Assessing genome assembly quality prior to downstream analysis: N50 versus BUSCO.

Abstract

With the ever-increasing number of publicly available eukaryotic genome assemblies and user-friendly bioinformatics tools, there are increasing opportunities for researchers to use genomic resources in their research. While there are multiple dimensions to genome quality, it is often reduced to a single score that may not be correlated with other metrics, or appropriate for all applications of an assembly. To assess whether the commonly reported N50 value could reliably predict a separate dimension of genome quality, gene space completeness, we performed a meta-analysis of 611 published articles on eukaryotic genomes that used BUSCO scores, in addition to the typical N50 score.
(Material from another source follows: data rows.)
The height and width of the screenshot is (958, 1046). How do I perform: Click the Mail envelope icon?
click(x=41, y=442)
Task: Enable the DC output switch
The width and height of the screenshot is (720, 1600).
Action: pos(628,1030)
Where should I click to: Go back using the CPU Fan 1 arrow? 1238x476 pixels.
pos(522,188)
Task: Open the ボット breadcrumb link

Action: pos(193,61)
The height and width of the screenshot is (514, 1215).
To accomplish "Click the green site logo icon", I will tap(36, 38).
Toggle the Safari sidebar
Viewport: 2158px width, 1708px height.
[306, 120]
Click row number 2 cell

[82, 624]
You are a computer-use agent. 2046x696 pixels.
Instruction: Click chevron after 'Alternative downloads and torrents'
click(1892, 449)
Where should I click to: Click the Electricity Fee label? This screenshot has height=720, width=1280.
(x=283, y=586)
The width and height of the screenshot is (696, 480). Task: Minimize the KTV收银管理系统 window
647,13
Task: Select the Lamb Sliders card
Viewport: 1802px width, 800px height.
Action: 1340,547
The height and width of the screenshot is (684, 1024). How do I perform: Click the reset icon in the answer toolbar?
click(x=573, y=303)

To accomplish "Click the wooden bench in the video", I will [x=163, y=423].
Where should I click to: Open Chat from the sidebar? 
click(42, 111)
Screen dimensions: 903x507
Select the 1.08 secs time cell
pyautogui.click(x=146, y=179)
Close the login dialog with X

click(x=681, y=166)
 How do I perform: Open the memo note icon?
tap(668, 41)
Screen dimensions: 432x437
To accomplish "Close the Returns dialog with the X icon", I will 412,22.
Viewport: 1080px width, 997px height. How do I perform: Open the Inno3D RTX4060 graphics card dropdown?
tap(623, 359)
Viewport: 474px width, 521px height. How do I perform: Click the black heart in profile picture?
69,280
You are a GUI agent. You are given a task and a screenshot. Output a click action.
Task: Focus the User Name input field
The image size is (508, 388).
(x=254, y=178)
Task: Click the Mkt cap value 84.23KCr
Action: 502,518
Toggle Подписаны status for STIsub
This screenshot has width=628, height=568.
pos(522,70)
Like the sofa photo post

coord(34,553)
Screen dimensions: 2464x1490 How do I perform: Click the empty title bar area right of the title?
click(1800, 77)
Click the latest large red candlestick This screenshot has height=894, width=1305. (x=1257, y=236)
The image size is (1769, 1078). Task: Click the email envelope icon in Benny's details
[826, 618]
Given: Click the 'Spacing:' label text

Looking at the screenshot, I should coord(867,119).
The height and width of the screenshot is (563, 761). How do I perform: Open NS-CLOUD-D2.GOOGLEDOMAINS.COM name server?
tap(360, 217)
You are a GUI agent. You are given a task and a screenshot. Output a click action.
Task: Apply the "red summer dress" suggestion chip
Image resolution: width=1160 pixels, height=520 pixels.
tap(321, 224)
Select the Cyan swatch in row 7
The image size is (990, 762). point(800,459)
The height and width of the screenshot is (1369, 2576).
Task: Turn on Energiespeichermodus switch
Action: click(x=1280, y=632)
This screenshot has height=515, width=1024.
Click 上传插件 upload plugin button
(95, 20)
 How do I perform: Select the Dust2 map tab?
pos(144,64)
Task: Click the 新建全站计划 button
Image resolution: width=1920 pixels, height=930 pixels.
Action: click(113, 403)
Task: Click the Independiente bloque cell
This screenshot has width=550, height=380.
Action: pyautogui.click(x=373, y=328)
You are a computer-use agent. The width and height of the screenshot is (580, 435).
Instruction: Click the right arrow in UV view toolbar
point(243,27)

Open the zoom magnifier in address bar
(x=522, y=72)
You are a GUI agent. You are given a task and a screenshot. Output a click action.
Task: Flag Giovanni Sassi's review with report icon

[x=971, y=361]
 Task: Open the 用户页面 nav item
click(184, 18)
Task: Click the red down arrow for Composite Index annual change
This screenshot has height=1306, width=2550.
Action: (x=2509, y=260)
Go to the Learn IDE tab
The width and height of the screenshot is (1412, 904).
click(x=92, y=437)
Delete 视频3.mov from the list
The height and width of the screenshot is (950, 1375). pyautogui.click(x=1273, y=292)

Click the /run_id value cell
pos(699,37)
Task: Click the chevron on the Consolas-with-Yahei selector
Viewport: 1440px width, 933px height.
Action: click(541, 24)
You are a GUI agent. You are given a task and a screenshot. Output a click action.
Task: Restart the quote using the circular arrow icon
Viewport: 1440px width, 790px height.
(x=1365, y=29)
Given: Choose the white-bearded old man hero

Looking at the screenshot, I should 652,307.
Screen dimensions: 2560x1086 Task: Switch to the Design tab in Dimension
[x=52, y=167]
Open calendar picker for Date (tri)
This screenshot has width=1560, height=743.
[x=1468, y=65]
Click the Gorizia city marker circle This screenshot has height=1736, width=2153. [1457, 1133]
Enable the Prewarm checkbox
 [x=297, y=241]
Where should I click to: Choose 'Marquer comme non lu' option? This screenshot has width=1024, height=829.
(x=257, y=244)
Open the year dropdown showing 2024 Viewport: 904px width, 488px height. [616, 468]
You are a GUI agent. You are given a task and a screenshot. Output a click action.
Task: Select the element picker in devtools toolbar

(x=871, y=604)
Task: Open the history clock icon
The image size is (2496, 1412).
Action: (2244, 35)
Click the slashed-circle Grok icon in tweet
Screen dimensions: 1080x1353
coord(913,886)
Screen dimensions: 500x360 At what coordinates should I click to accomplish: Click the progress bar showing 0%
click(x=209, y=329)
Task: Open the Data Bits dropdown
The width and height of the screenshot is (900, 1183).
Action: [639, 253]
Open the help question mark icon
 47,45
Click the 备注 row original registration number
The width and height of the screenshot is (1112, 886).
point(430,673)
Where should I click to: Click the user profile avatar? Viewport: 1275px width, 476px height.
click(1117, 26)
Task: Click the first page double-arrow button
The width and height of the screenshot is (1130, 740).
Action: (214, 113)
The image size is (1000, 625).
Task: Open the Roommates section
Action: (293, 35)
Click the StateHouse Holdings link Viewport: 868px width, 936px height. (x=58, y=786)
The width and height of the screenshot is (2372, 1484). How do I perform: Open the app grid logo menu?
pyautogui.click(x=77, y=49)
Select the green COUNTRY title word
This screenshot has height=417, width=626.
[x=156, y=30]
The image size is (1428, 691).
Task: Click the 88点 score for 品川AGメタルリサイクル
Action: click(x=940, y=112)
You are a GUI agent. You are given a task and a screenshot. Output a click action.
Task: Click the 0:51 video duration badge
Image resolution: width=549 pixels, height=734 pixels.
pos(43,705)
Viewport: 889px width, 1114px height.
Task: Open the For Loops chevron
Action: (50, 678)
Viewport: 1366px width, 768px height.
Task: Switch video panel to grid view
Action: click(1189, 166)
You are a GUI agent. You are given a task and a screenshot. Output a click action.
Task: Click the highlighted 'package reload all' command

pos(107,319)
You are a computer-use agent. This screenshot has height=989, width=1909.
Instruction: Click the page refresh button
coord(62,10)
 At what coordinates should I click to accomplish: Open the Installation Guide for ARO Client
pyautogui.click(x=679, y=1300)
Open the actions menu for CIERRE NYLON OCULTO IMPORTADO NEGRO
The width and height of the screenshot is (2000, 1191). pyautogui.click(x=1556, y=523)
We found that although assemblies with relatively high contig and scaffold N50 values consistently had high BUSCO scores, a high BUSCO score could also be obtained from assemblies with a low N50. This reinforces that despite its ubiquity, N50 is not a perfect proxy for all measures of genome accuracy. Our data also suggests that variations in BUSCO scores among assemblies with poor N50 scores may be related to the number of introns in conserved eukaryotic genes. We stress the importance of screening and evaluating assembly quality based on the appropriate tools and urge increased reporting of additional genome assessment metrics in addition to N50. We also discuss the potential limitations of BUSCO and suggest improvements for assessing gene space within genome assemblies.